Le vendredi 2 février 1945.
115> 95.1 – C'est un matin de marché à Capharnaüm.
La place est pleine de marchands d'objets les plus disparates.
Jésus qui arrive, venant du lac, voit
venir à sa rencontre les cousins Jude
et Jacques. Il se hâte vers eux et, après les
avoir embrassés affectueusement, il demande avec empressement :
"Votre père ? Qu'en est-il ?"
"Rien de nouveau qui intéresse sa vie" répond
Jude.
"Et alors, pourquoi es-tu venu ? Je t'avais dit : reste."

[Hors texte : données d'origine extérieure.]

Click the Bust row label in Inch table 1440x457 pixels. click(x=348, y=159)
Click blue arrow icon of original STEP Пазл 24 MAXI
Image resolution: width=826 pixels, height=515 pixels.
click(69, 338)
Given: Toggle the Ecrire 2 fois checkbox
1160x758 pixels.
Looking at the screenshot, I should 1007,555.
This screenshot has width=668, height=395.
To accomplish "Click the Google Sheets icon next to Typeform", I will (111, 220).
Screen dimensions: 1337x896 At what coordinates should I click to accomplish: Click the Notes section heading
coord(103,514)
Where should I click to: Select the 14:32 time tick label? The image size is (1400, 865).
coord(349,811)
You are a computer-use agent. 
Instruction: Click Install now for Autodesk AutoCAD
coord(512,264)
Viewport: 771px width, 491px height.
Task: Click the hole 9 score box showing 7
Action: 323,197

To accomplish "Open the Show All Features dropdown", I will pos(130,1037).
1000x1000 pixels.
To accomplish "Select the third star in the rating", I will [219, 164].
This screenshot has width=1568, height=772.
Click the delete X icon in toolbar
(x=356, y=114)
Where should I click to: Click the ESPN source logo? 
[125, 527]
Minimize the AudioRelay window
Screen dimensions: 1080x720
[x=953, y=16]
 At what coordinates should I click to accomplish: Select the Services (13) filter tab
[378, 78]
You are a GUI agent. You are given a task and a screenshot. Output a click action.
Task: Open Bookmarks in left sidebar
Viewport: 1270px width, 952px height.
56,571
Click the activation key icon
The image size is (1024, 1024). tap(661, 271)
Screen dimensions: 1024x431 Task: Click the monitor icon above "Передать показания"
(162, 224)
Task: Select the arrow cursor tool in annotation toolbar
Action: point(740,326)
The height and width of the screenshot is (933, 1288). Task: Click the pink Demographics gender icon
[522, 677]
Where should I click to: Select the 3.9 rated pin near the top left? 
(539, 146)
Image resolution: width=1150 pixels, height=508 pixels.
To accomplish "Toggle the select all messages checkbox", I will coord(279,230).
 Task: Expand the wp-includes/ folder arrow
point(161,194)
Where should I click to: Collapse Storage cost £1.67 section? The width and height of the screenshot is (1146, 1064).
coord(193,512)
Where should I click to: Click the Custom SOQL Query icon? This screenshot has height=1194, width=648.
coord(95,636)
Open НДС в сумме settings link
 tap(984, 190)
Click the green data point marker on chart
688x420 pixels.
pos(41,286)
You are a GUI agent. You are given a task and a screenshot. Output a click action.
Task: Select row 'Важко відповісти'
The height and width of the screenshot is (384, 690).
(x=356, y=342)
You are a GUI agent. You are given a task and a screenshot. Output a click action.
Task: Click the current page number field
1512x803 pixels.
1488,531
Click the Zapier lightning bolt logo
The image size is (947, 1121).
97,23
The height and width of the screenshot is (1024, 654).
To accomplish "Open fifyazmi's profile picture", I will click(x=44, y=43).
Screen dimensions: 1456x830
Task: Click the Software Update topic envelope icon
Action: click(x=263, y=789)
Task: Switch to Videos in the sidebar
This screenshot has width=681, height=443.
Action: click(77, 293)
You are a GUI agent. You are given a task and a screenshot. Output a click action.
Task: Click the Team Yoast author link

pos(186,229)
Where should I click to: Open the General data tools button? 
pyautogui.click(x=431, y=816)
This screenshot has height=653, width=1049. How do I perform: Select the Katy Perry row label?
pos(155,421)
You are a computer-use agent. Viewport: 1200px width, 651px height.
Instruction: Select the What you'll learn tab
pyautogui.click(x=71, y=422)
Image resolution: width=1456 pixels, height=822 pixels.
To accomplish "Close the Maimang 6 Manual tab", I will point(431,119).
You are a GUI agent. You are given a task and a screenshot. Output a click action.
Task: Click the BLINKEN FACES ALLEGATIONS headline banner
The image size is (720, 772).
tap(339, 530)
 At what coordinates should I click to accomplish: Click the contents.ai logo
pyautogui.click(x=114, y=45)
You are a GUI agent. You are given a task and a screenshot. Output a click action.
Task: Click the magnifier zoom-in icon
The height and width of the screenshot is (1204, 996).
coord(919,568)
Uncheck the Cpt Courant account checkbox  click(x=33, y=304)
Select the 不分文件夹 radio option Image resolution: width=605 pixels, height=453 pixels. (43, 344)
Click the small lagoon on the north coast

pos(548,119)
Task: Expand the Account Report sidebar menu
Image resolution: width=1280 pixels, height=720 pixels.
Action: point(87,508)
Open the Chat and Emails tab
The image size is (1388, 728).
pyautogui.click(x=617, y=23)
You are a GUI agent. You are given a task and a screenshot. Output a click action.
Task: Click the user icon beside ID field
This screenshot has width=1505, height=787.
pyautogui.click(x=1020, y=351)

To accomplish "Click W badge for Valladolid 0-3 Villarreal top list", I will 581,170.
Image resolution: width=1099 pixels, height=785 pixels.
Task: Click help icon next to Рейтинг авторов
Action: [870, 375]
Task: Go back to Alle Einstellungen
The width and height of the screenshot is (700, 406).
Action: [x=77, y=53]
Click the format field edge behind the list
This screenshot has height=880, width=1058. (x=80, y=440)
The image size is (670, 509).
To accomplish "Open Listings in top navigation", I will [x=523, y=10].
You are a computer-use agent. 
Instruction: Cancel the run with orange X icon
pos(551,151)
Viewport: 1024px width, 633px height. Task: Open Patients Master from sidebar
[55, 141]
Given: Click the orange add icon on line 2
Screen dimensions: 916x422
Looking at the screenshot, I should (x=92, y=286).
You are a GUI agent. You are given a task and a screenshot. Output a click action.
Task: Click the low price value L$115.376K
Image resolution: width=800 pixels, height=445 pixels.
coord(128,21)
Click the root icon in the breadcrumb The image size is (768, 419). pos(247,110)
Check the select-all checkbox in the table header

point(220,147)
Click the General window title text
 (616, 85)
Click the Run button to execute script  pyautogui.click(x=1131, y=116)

Jude baisse la tête et se tait, mais celui qui explose, maintenant, c'est
Jacques :
"C'est ma faute s'il ne t'a pas obéi. Oui, c'est ma faute. Mais je n'ai
pu continuer de les supporter. Tous contre nous. Et pourquoi ? Est-ce
que j'agis mal en t'aimant ? Le faisons-nous, peut-être ? Jusqu'à
présent j'étais retenu par le scrupule de mal faire. Mais maintenant que je
sais, maintenant que tu m'as dit que même au-dessus du père, il y a Dieu,
alors je n'ai pu continuer de supporter. Oh ! j'ai essayé d'être
respectueux, de faire entendre raison, de redresser les idées. J'ai
dit : "Pourquoi me combattez-vous ? Si c'est le Prophète, si
c'est le Messie, pourquoi voulez-vous que le monde dise : ‘Sa famille
lui fut hostile. Au milieu d'un monde qui Le suivait, elle seule devait-elle
manquer' ?
Pourquoi, si c'est le malheureux que vous dites, ne devons-nous pas, nous de
la famille, l'assister dans sa démence pour empêcher qu'elle ne soit pas
nuisible pour Lui, et pour nous ?" O Jésus, je
parlais ainsi pour raisonner humainement comme eux raisonnent. Mais tu sais
bien que Jude et moi, nous ne te croyons pas fou. Tu sais bien que nous
voyons en Toi le Saint de Dieu. Tu sais que toujours nous t'avons regardé
comme notre Grande Étoile.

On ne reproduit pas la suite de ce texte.